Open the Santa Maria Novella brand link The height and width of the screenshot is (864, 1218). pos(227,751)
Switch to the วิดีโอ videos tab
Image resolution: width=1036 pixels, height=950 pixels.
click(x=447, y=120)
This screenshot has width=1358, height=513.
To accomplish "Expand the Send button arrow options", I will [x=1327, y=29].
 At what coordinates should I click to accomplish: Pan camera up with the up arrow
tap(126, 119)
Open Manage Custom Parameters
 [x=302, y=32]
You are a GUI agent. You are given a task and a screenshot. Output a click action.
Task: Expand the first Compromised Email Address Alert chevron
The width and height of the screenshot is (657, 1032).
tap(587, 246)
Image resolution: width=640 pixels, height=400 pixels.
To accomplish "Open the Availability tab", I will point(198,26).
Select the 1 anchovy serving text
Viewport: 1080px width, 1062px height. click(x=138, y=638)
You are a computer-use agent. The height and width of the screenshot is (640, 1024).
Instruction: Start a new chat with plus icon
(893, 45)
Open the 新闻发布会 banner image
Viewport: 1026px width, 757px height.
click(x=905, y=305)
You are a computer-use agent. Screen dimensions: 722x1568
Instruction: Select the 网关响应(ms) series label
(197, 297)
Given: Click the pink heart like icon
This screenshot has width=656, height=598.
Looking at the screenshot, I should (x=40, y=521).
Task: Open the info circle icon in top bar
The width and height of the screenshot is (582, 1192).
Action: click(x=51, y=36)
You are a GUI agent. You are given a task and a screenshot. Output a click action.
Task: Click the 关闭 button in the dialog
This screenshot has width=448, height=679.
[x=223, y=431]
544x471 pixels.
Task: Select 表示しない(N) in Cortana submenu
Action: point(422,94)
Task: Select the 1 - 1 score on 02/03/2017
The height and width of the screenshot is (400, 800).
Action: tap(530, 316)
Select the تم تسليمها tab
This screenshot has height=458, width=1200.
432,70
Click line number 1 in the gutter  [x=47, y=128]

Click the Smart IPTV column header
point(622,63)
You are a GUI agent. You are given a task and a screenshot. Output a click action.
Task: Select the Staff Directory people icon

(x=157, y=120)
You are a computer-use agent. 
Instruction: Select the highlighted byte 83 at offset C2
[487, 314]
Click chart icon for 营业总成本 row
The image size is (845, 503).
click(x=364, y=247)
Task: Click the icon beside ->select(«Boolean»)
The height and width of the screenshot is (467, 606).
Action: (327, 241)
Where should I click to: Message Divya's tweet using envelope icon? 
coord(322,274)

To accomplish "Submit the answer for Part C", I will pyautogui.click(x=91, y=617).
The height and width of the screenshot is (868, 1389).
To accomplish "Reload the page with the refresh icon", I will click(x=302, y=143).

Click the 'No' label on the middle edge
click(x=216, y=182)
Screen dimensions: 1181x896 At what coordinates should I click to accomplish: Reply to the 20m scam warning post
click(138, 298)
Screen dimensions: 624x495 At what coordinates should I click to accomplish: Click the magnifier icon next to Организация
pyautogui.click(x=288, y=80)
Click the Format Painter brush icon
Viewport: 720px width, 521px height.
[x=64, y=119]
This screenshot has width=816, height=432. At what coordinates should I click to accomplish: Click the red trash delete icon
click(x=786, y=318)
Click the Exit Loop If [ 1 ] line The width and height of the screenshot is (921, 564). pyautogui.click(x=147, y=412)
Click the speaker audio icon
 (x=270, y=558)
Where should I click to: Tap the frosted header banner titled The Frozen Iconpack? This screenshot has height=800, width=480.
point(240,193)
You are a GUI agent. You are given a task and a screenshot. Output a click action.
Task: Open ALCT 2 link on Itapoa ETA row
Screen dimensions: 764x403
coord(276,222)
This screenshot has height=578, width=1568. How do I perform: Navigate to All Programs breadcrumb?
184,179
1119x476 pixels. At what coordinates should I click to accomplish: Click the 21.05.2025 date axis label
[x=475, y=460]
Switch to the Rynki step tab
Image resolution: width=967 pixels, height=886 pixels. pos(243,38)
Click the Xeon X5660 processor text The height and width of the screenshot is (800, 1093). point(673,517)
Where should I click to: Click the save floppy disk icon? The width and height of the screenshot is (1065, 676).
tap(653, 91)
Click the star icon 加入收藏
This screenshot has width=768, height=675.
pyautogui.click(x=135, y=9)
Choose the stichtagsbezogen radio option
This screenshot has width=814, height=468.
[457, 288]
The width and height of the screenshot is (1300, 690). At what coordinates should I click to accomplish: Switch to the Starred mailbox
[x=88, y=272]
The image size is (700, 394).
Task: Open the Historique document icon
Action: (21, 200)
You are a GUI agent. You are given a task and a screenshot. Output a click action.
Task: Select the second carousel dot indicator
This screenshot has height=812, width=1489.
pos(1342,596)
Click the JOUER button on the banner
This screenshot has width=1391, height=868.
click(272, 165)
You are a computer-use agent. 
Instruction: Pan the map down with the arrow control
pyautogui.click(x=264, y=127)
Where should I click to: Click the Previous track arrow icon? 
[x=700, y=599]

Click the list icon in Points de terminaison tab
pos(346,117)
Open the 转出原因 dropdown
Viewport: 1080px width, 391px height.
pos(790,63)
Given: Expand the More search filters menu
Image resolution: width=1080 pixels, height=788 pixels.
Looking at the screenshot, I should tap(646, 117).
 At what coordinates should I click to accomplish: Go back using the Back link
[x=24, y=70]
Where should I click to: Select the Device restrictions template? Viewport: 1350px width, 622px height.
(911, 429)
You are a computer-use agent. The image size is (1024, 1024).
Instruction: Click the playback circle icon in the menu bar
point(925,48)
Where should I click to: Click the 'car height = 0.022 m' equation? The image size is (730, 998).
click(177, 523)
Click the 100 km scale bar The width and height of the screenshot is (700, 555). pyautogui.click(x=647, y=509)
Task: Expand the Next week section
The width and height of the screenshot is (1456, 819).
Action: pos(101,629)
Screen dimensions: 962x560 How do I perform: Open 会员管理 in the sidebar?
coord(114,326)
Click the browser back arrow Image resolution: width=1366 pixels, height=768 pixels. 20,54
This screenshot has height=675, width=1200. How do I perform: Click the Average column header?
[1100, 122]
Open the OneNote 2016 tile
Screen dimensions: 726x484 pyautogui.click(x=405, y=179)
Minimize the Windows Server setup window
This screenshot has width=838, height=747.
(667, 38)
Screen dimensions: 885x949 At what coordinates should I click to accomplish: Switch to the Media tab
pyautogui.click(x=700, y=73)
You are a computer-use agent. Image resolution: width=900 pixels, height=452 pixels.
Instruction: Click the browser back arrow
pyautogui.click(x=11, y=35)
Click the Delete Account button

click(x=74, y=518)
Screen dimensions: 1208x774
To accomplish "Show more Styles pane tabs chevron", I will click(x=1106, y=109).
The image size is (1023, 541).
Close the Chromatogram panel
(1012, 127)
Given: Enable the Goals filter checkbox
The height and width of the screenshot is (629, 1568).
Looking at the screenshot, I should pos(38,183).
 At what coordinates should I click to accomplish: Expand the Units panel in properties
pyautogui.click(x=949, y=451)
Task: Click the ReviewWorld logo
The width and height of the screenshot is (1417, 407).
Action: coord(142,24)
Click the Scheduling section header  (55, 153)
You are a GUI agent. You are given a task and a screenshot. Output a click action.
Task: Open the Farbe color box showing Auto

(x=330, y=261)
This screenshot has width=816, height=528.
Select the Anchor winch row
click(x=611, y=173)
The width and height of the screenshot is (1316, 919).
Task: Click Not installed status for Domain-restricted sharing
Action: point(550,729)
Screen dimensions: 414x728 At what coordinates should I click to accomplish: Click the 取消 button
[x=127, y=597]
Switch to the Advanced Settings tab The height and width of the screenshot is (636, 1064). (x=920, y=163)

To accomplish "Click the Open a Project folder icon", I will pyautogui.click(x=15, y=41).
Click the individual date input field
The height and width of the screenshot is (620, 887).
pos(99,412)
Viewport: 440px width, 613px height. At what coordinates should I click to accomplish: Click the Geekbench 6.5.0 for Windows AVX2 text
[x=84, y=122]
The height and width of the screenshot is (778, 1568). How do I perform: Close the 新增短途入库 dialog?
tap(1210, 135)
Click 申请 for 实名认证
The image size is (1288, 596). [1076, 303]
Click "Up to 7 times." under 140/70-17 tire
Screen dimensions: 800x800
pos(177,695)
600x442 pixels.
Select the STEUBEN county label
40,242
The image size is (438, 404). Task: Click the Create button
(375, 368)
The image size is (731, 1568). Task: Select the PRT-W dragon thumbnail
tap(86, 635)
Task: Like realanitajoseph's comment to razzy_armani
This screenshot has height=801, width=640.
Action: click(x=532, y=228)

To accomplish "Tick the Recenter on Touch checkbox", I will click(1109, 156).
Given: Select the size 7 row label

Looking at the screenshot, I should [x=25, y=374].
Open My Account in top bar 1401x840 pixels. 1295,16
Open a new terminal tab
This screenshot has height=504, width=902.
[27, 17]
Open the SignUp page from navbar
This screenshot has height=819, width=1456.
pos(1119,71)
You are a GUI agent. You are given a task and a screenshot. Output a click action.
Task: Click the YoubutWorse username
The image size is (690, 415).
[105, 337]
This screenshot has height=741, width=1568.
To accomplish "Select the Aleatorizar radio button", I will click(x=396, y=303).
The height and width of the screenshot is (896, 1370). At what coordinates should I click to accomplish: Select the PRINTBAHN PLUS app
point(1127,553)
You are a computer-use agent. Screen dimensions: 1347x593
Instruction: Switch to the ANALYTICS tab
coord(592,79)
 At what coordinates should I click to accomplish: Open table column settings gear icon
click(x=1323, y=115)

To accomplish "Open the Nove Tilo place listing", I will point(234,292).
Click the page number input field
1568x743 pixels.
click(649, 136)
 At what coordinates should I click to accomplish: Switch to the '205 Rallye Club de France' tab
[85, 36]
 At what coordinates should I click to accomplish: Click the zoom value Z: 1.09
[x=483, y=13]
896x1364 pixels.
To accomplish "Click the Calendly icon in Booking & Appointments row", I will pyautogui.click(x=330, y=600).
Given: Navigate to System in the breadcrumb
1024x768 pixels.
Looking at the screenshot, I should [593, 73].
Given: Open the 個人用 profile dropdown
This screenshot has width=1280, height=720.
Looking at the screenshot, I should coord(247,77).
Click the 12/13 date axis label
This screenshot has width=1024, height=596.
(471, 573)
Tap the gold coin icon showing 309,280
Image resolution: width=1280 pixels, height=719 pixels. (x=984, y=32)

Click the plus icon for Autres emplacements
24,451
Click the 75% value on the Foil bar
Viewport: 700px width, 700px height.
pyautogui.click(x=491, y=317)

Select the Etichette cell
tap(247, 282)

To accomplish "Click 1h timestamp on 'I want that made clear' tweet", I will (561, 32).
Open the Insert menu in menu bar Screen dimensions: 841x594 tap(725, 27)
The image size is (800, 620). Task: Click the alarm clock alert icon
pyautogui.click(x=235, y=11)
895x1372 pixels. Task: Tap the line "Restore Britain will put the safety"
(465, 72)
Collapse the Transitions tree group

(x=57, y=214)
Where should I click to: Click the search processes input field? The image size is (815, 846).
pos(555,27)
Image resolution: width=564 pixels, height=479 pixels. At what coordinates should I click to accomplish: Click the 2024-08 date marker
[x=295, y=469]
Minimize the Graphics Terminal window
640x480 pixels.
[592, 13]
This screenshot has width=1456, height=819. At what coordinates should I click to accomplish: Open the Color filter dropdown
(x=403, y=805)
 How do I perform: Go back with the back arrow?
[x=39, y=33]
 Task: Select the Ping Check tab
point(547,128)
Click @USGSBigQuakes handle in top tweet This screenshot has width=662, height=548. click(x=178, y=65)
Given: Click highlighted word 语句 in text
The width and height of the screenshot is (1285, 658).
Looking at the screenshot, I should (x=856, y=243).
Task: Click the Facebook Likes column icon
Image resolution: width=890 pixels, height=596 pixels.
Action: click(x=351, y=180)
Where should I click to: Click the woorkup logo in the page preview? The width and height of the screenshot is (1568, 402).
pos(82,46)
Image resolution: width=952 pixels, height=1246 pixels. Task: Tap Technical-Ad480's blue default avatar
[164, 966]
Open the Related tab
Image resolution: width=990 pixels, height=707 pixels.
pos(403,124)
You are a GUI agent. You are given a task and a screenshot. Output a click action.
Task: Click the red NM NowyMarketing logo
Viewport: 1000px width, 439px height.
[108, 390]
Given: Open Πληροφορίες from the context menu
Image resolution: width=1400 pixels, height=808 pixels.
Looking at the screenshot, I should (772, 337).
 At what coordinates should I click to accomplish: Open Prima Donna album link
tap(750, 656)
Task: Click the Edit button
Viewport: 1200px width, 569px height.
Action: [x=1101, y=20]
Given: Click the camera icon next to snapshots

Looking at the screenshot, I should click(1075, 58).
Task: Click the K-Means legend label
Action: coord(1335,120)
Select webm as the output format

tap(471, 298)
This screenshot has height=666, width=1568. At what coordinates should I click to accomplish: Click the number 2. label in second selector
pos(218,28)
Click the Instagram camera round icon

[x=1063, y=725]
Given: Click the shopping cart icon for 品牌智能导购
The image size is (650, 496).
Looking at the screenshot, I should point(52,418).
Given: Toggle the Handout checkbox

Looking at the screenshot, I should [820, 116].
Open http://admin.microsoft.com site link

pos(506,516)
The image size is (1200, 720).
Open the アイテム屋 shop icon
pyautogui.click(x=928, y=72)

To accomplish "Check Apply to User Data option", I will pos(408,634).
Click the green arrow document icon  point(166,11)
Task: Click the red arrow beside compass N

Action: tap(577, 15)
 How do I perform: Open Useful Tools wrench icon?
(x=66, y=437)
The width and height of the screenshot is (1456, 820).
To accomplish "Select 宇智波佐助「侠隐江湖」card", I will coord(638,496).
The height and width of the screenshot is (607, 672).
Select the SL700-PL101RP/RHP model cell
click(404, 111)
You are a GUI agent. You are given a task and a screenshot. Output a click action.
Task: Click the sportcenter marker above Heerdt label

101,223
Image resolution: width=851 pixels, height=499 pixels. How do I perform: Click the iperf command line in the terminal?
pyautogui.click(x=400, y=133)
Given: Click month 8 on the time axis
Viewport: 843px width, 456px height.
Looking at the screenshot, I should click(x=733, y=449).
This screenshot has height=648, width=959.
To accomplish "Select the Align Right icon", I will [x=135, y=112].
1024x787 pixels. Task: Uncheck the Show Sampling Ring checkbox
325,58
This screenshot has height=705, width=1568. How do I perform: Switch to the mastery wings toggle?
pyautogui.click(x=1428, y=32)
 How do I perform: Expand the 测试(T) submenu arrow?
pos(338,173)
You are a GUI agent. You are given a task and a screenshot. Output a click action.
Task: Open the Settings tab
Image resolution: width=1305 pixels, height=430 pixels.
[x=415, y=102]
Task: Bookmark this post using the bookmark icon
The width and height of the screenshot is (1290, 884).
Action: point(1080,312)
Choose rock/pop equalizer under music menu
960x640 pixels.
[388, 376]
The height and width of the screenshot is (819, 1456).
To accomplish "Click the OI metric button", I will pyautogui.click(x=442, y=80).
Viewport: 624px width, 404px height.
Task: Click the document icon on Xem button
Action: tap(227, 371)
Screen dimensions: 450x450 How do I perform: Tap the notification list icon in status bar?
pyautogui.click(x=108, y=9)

- - -

== TASK PROMPT ==
Above are the entries. Output exactly the lines beginning with the line that has "Minimize the Windows Server setup window" and ending with the line that has "Switch to the Advanced".

== REPLY ==
Minimize the Windows Server setup window
This screenshot has width=838, height=747.
(667, 38)
Screen dimensions: 885x949 At what coordinates should I click to accomplish: Switch to the Media tab
pyautogui.click(x=700, y=73)
You are a computer-use agent. Image resolution: width=900 pixels, height=452 pixels.
Instruction: Click the browser back arrow
pyautogui.click(x=11, y=35)
Click the Delete Account button

click(x=74, y=518)
Screen dimensions: 1208x774
To accomplish "Show more Styles pane tabs chevron", I will click(x=1106, y=109).
The image size is (1023, 541).
Close the Chromatogram panel
(1012, 127)
Given: Enable the Goals filter checkbox
The height and width of the screenshot is (629, 1568).
Looking at the screenshot, I should pos(38,183).
 At what coordinates should I click to accomplish: Expand the Units panel in properties
pyautogui.click(x=949, y=451)
Task: Click the ReviewWorld logo
The width and height of the screenshot is (1417, 407).
Action: coord(142,24)
Click the Scheduling section header  (55, 153)
You are a GUI agent. You are given a task and a screenshot. Output a click action.
Task: Open the Farbe color box showing Auto

(x=330, y=261)
This screenshot has width=816, height=528.
Select the Anchor winch row
click(x=611, y=173)
The width and height of the screenshot is (1316, 919).
Task: Click Not installed status for Domain-restricted sharing
Action: point(550,729)
Screen dimensions: 414x728 At what coordinates should I click to accomplish: Click the 取消 button
[x=127, y=597]
Switch to the Advanced Settings tab The height and width of the screenshot is (636, 1064). (x=920, y=163)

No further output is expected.